◆ **TASK DESCRIPTION**
Extract each line of the listing below that contains the string "pixels", matching case exactly.

◆ **DATA FOR THIS TASK**
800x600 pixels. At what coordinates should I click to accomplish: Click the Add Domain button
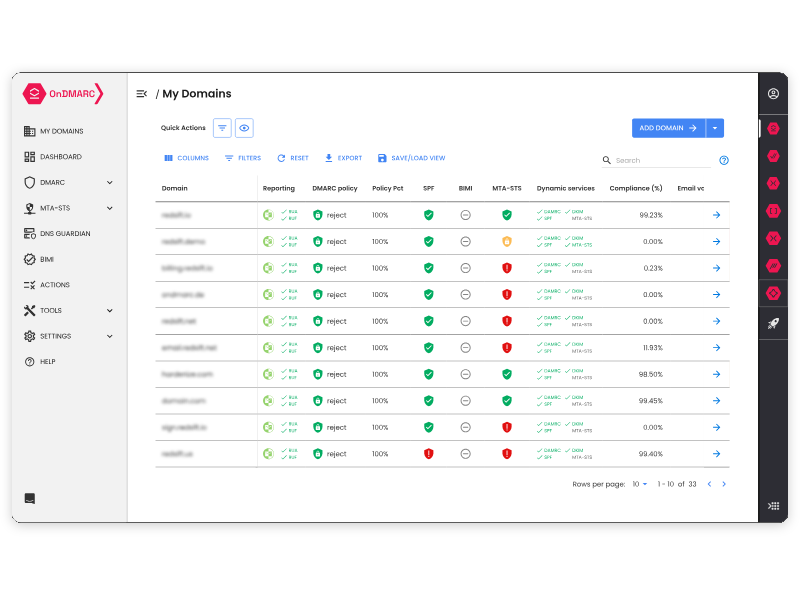click(x=668, y=128)
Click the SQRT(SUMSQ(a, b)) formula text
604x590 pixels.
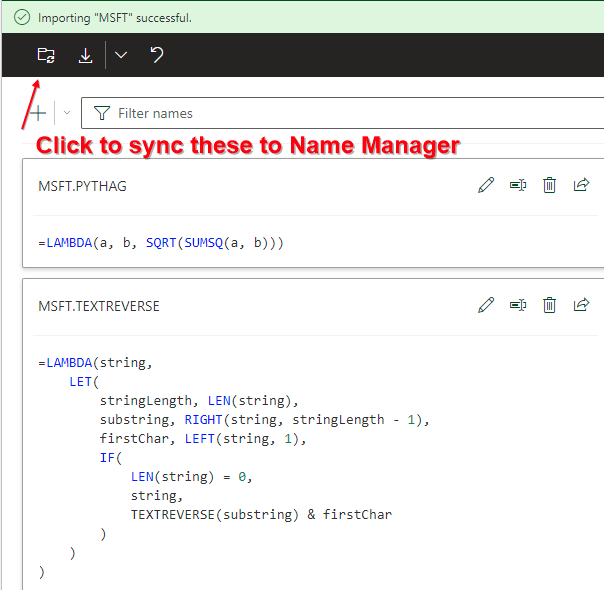214,242
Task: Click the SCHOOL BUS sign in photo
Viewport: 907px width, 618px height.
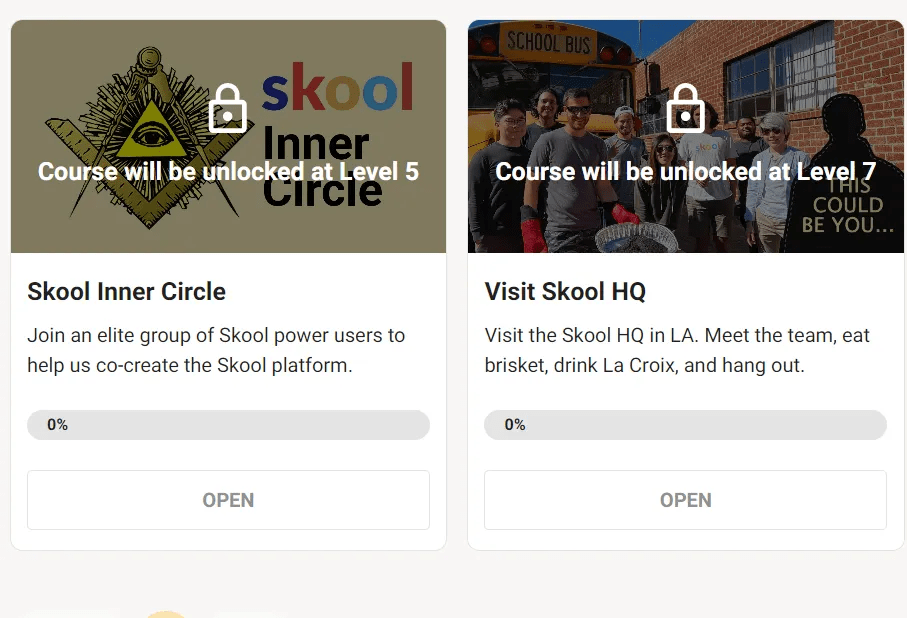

◆ **PROBLEM SOLUTION**
800x600 pixels. At what coordinates should I click to accomplish: Click the Add Domain button
604x590 pixels.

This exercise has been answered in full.